Swami Vivekananda was most qualified and
competent to suggest ways and means of striking a balance between, and to create a healthy
synthesis of, the Western Science and Eastern Philosophy. He was the product of Indian
culture, and was born and brought up in a religious atmosphere. As a young student he
studied Western philosophy which shook his innate faith in God and the supernatural. But
even the Western philosophers did not satisfy his unquenchable thirst for truth. He did
not want diagrams of truth no matter how clever. He wanted The Truth. In this state of
mind, as a skeptic and agnostic and yet a true seeker of truth he met Sri Ramakrishna -
who represented the traditional India with its spiritual perspective, its asceticism and
realization, the India of Upanishads.

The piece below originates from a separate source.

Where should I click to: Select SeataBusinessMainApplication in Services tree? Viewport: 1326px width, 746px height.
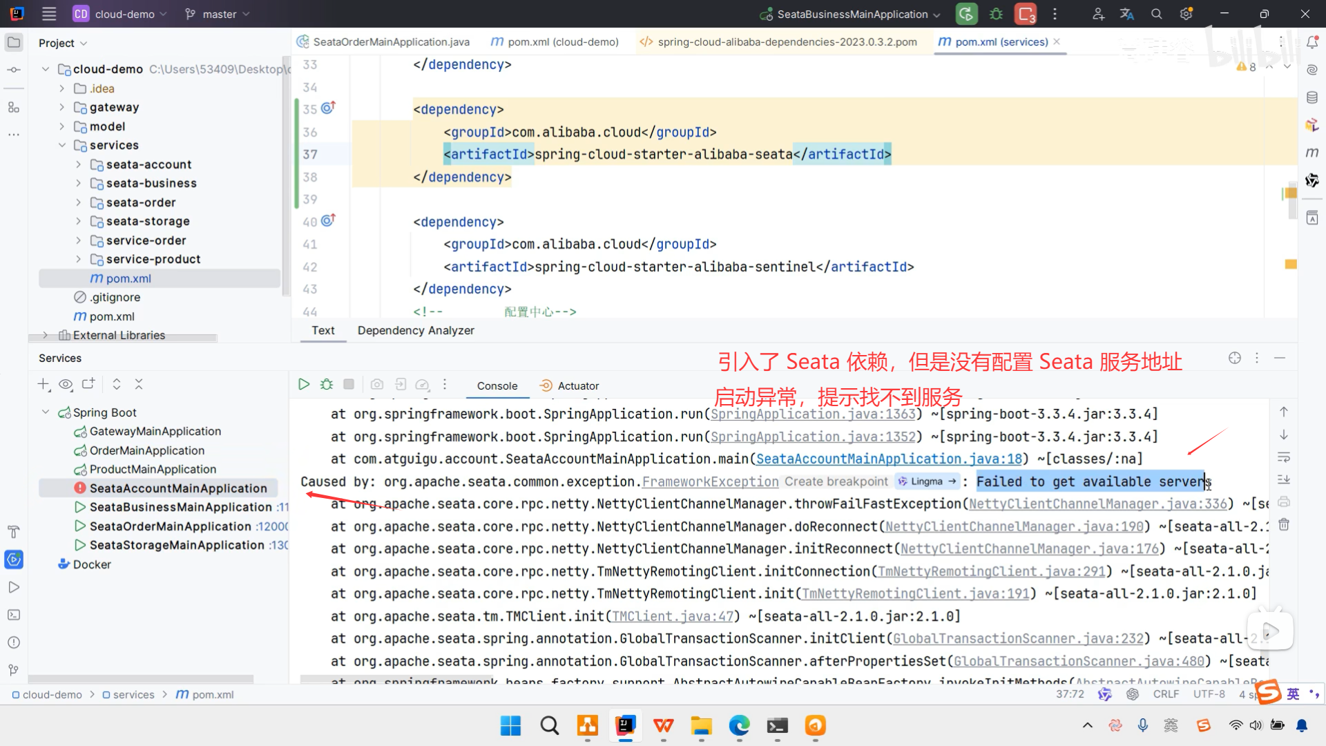tap(181, 507)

Vivekananda, then Narendra, came to him with all the
doubts and skepticism of modern age, unwilling to accept even the highest truths of
religion without verification, yet with a zeal for truth burning within. The result of the
contact was the birth of a new philosophy, new religious outlook on life, in which India's
ancient spiritual perspective was heightened, widened and strengthened to include modern
learning. The intense activity of the West was to be combined with the deep meditation of
the East. Asceticism and retirement were to be supplemented by work and service to others.
From the merging of the two currents a new religion, the faith of glorious tomorrow was
born in which nothing was denied, but all was fulfillment.